*** Data to examine ***

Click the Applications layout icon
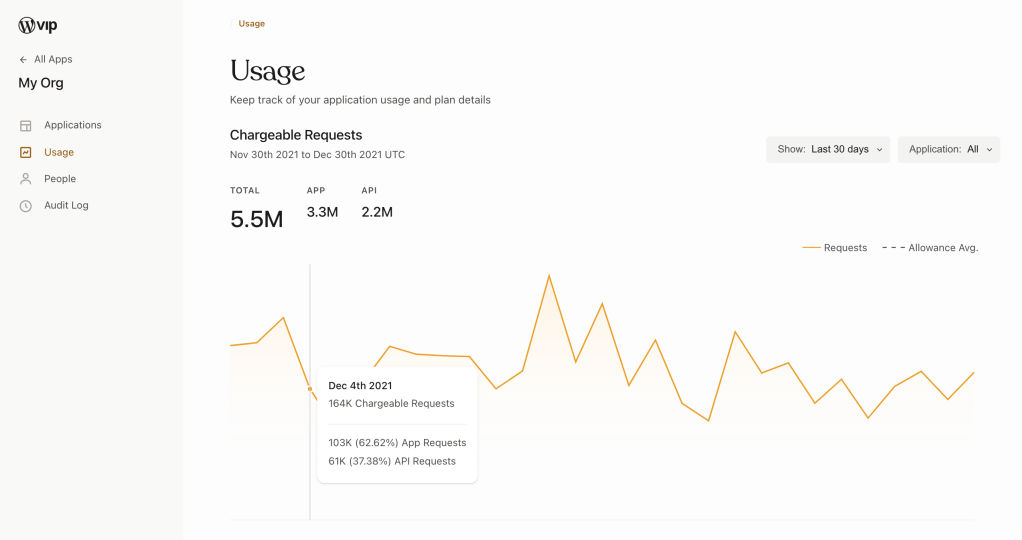The width and height of the screenshot is (1022, 540). click(25, 126)
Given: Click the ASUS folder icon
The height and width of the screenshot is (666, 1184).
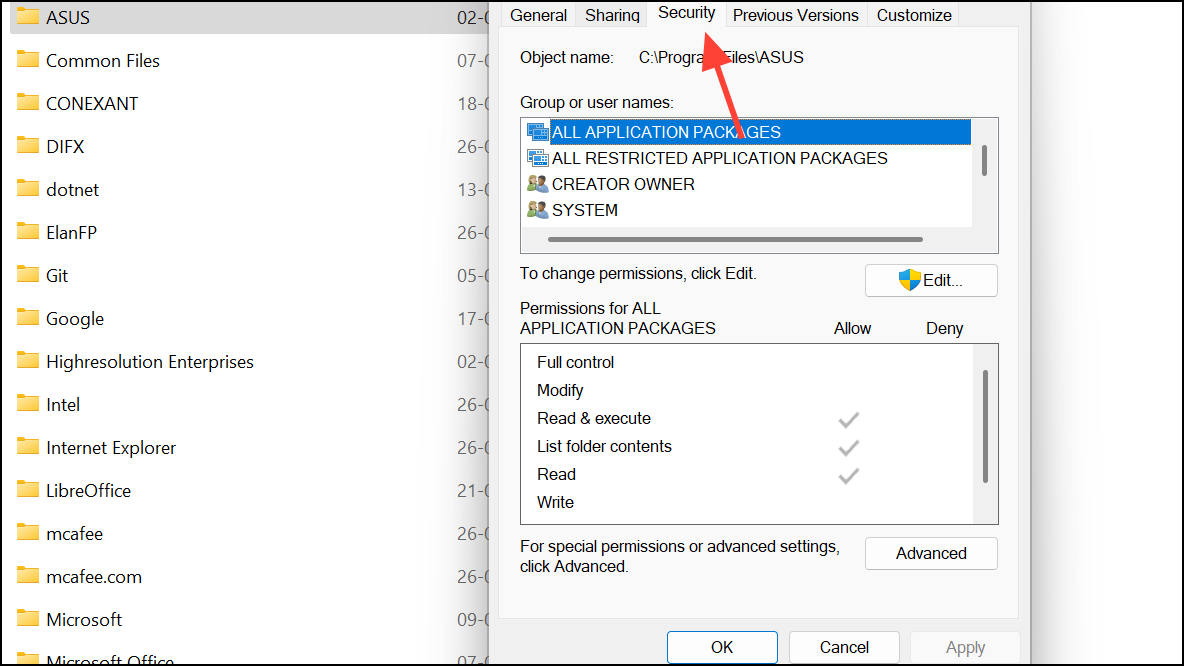Looking at the screenshot, I should pyautogui.click(x=27, y=17).
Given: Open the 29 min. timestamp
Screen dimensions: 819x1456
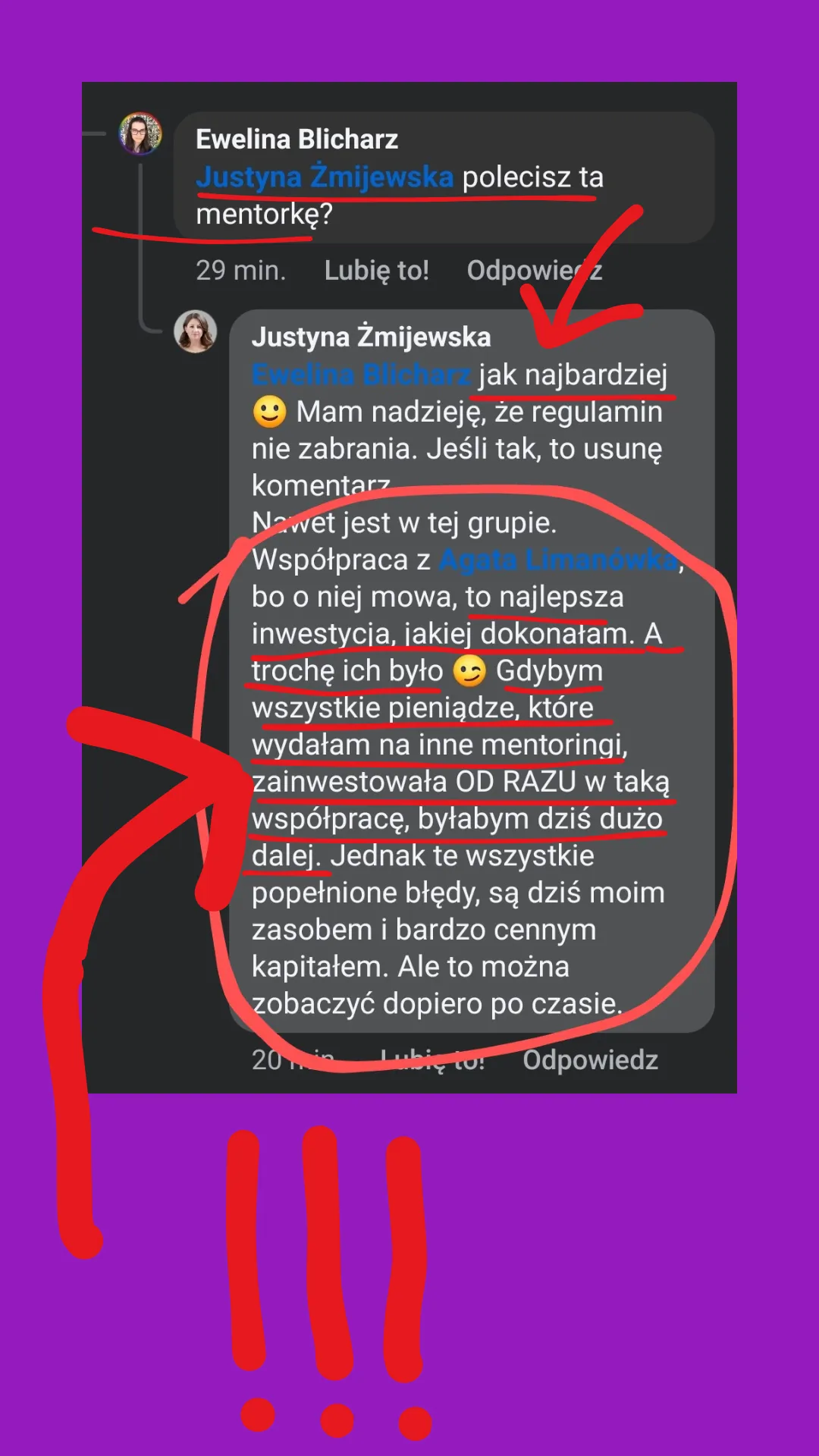Looking at the screenshot, I should pos(240,270).
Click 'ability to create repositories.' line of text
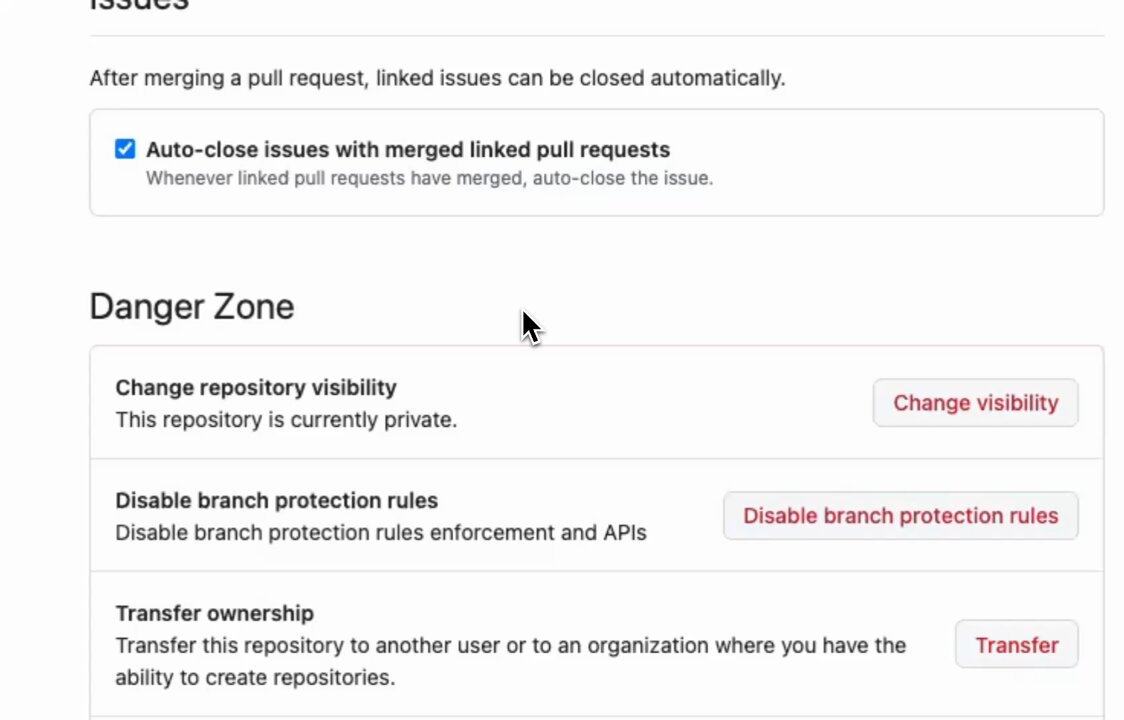The image size is (1124, 720). [255, 677]
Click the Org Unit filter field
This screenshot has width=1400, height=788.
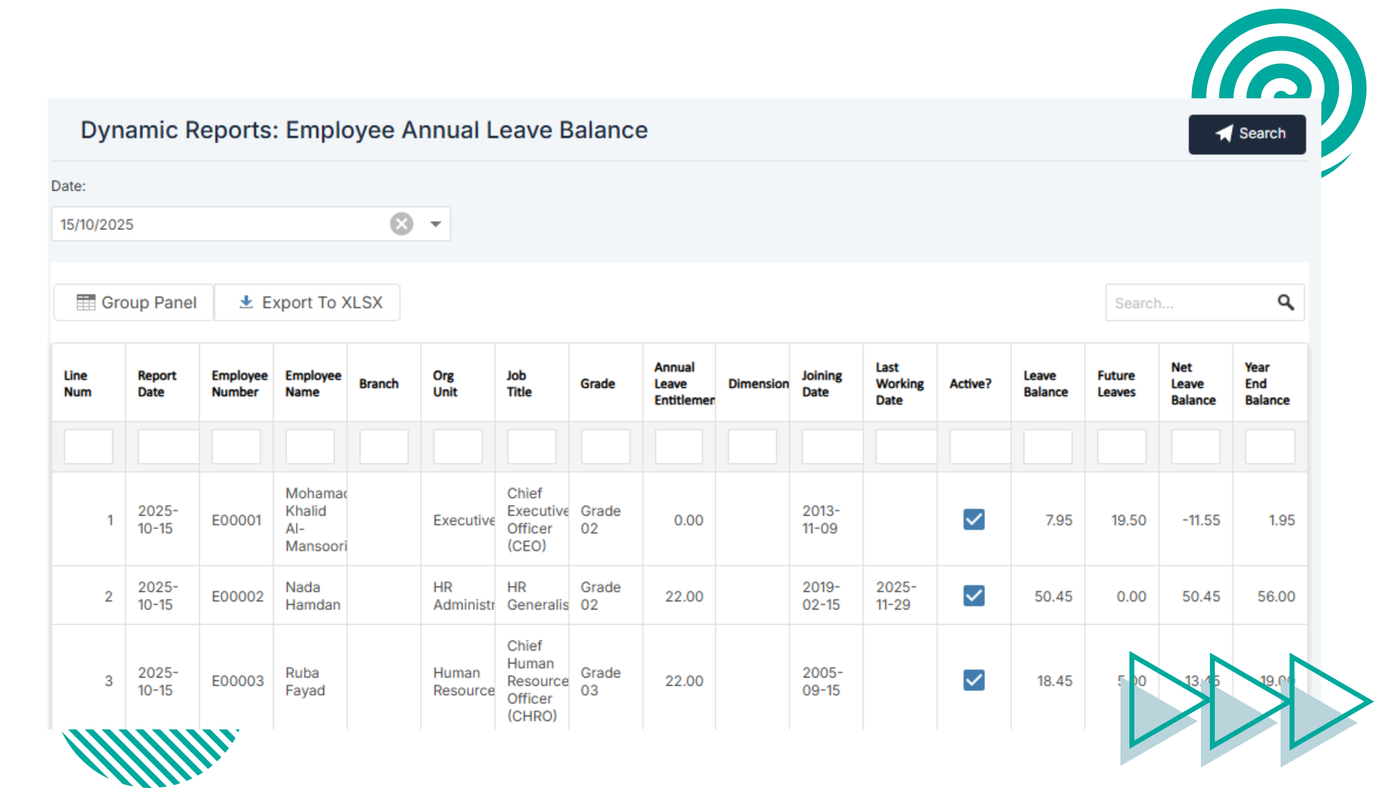[458, 447]
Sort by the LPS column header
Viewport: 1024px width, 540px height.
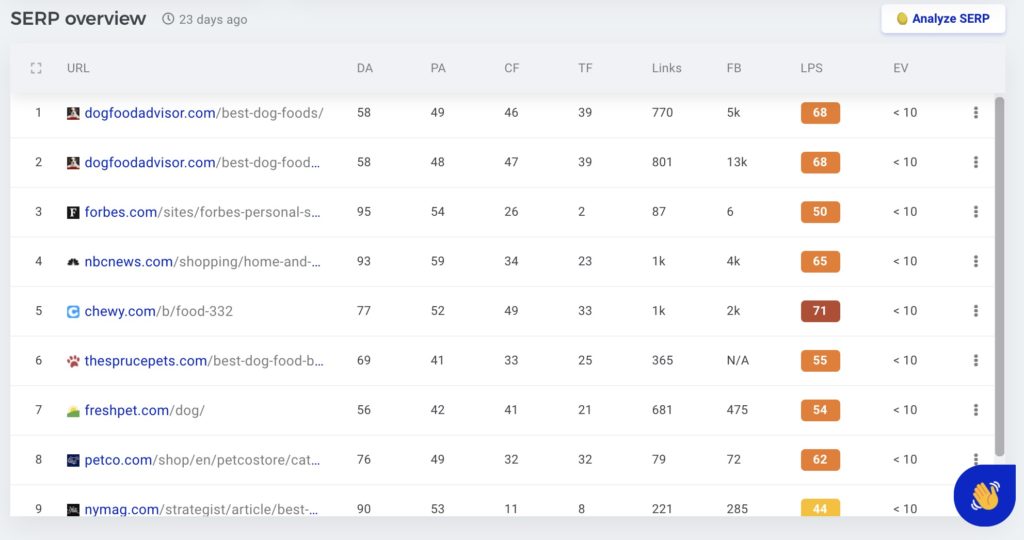[x=812, y=68]
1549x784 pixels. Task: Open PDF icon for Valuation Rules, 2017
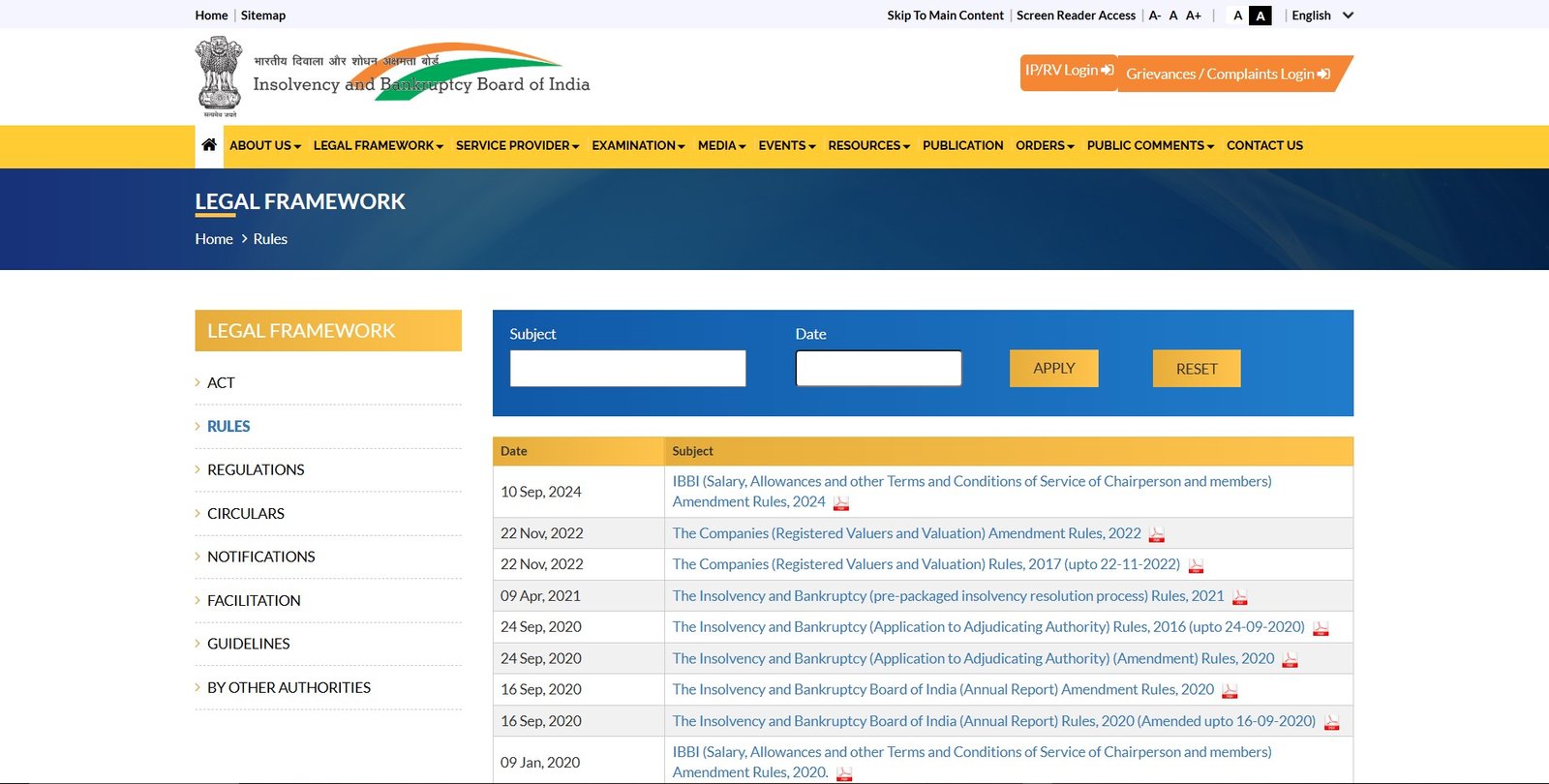coord(1196,566)
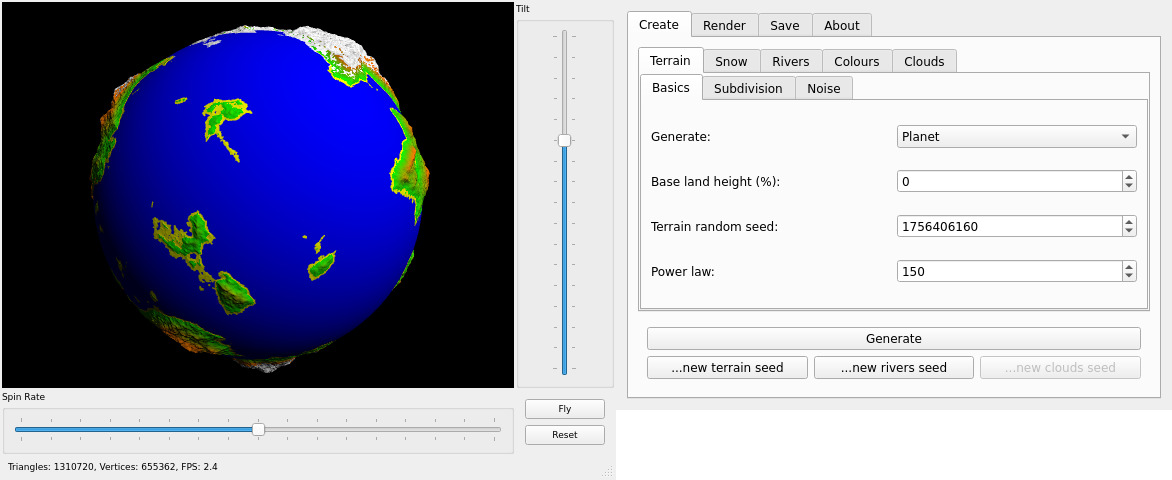Decrement the Terrain random seed value
Viewport: 1172px width, 480px height.
coord(1129,231)
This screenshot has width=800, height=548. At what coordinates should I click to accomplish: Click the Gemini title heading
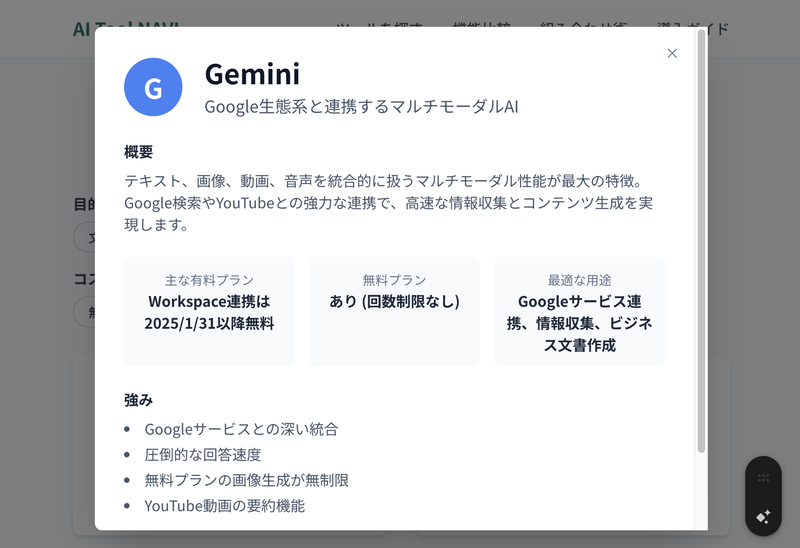point(252,73)
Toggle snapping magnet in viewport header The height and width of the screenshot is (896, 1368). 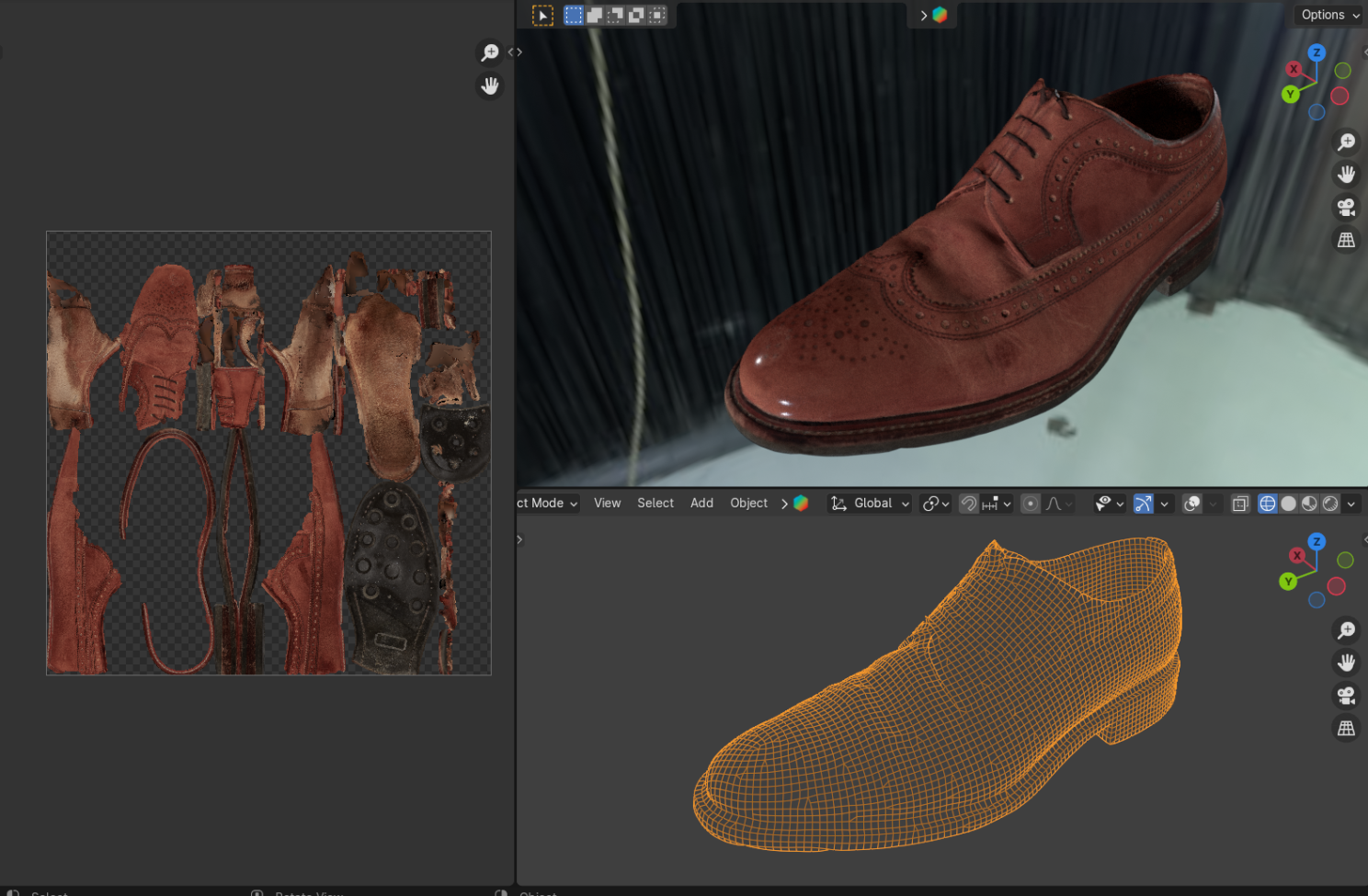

*** End of Data to examine ***

> **Aim of the task**
The whole listing is to be retyped exactly, with its pictures removed.

> **Task result**
Click the Applications layout icon
The width and height of the screenshot is (1022, 540). click(25, 126)
Given: Click the ASUS folder icon
The height and width of the screenshot is (666, 1184).
Looking at the screenshot, I should pyautogui.click(x=27, y=17).
Given: Open the 29 min. timestamp
Screen dimensions: 819x1456
Looking at the screenshot, I should pos(240,270).
Click 'ability to create repositories.' line of text
The image size is (1124, 720). [255, 677]
Click the Org Unit filter field
This screenshot has width=1400, height=788.
[458, 447]
Sort by the LPS column header
Viewport: 1024px width, 540px height.
[x=812, y=68]
1549x784 pixels. Task: Open PDF icon for Valuation Rules, 2017
coord(1196,566)
Decrement the Terrain random seed value
Viewport: 1172px width, 480px height.
coord(1129,231)
This screenshot has width=800, height=548. At what coordinates should I click to accomplish: Click the Gemini title heading
point(252,73)
Toggle snapping magnet in viewport header The height and width of the screenshot is (896, 1368). 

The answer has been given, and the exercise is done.